[Items listed in a dataset]
- - - - -
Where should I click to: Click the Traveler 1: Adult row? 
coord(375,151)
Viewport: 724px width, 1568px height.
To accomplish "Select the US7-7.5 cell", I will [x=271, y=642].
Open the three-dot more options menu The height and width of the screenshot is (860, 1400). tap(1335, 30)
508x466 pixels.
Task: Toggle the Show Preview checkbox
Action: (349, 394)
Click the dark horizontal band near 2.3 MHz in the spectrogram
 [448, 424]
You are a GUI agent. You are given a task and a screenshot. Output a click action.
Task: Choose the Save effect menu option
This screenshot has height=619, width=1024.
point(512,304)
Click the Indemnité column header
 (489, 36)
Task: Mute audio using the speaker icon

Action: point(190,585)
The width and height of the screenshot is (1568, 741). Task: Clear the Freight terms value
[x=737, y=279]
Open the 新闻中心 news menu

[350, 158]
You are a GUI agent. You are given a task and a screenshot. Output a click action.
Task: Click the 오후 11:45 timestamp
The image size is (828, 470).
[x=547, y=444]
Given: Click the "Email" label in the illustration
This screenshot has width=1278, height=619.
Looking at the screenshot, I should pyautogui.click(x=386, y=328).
- - - - -
→ Exercise objective: All of the data above needs to be retyped exactly, with each line as it stands.

→ Written solution:
Where should I click to: Click the Traveler 1: Adult row? 
coord(375,151)
Viewport: 724px width, 1568px height.
To accomplish "Select the US7-7.5 cell", I will [x=271, y=642].
Open the three-dot more options menu The height and width of the screenshot is (860, 1400). tap(1335, 30)
508x466 pixels.
Task: Toggle the Show Preview checkbox
Action: (349, 394)
Click the dark horizontal band near 2.3 MHz in the spectrogram
 [448, 424]
You are a GUI agent. You are given a task and a screenshot. Output a click action.
Task: Choose the Save effect menu option
This screenshot has height=619, width=1024.
point(512,304)
Click the Indemnité column header
 (489, 36)
Task: Mute audio using the speaker icon

Action: point(190,585)
The width and height of the screenshot is (1568, 741). Task: Clear the Freight terms value
[x=737, y=279]
Open the 新闻中心 news menu

[350, 158]
You are a GUI agent. You are given a task and a screenshot. Output a click action.
Task: Click the 오후 11:45 timestamp
The image size is (828, 470).
[x=547, y=444]
Given: Click the "Email" label in the illustration
This screenshot has width=1278, height=619.
Looking at the screenshot, I should pyautogui.click(x=386, y=328).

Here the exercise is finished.